Le dépeuplement de la future zone blanche est toujours en cours. L'Office national de la chasse et de la faune sauvage (ONCFS) estimait qu'il y avait, en janvier, entre 370 et 570 sangliers dans cette zone de près de 80 kilomètres carrés, située dans les départements de la Meuse et des Ardennes. «Aujourd'hui il en reste entre 50 et 100», a assuré M. Evain qui rappelle que «l'objectif est l'élimination totale des sangliers dans cette zone».

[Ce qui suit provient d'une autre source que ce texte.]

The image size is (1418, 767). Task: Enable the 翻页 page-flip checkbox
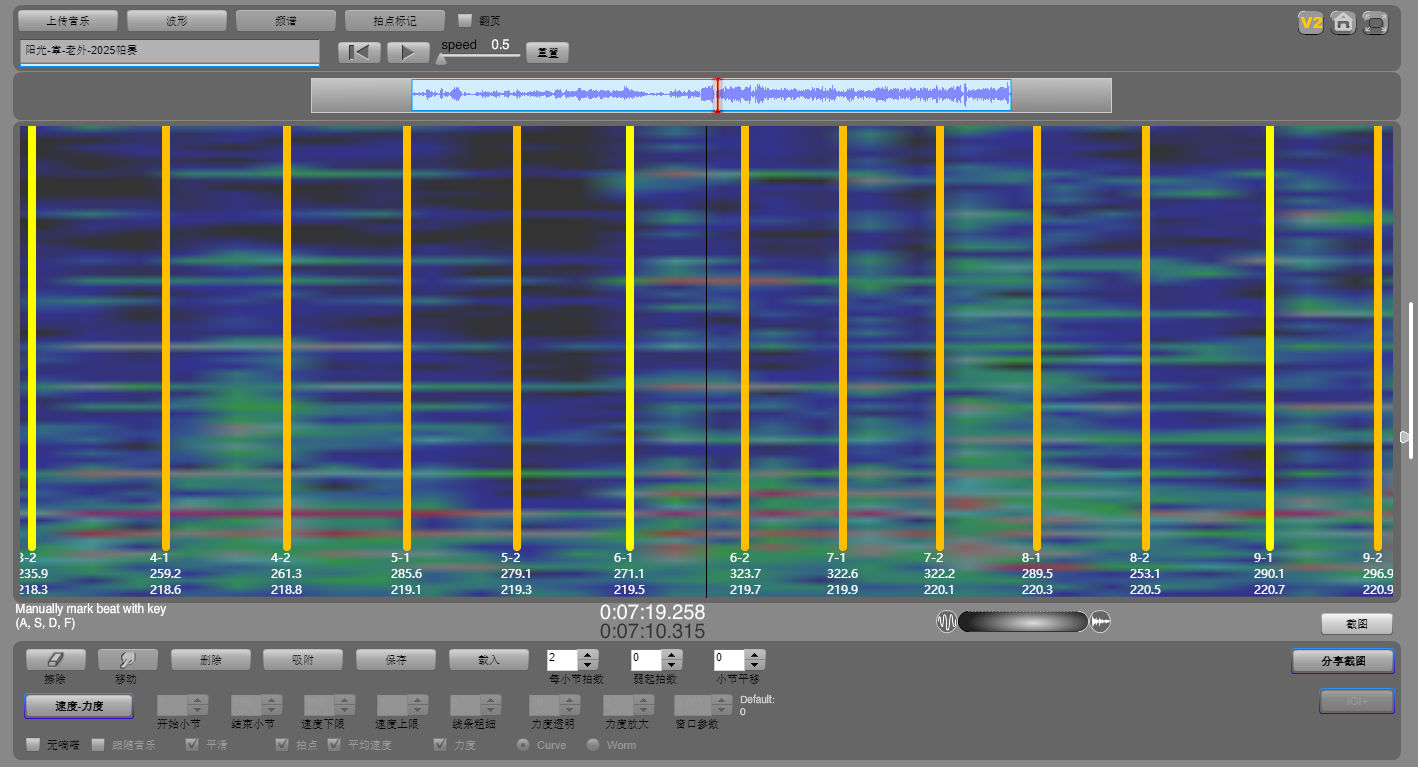[465, 20]

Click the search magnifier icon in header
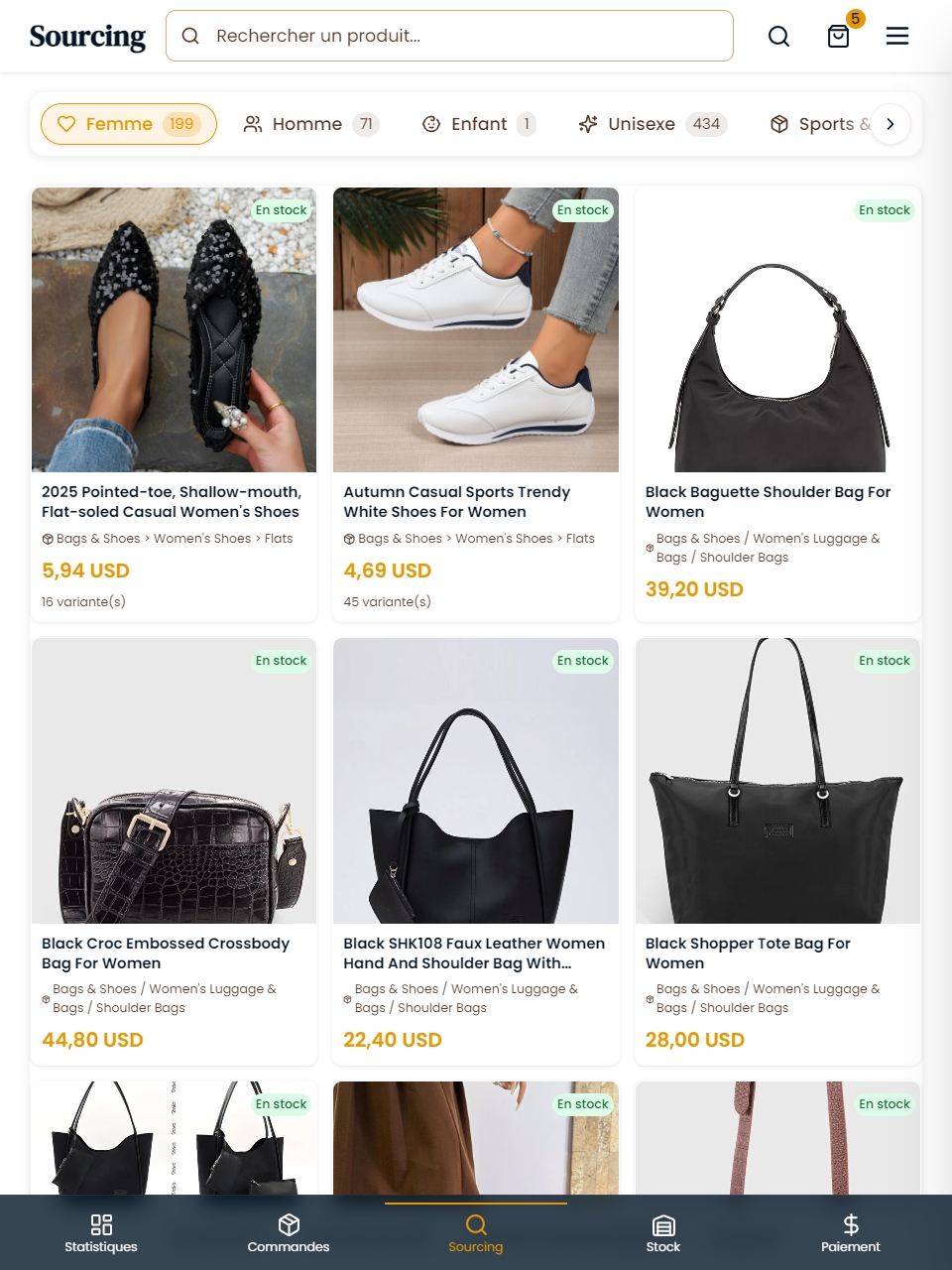pos(779,37)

Zone sensible près de la Lorraine, côté belge

Des «tests aléatoires» sont réalisés depuis le 18 février sur 20% des animaux abattus. Jusqu'alors «6 sangliers ont été testés et ils sont tous négatifs». en revanche, tous les sangliers trouvés déjà morts sont testés. «Depuis le 13 septembre nous avons trouvé 48 cadavres de sangliers en France, et ils se sont tous révélés négatifs à la maladie», selon M. Evain. «À ce jour, aucun cas de peste porcine africaine n'a été détecté en France», mais «la situation reste évolutive en Belgique avec des cas déclarés le long de la frontière» en face des départements des Ardennes, de la Meuse et de la Meurthe et Moselle.

Il n'est donc «pas exclu de prolonger la clôture» côté français, a déclaré M. Evain qui souligne que la France «adaptera ses mesures à l'évolution de la situation en Belgique». La peste porcine africaine est une maladie hémorragique virale strictement animale et non transmissible à l'homme, mais représente un risque économique pour les élevages porcins français.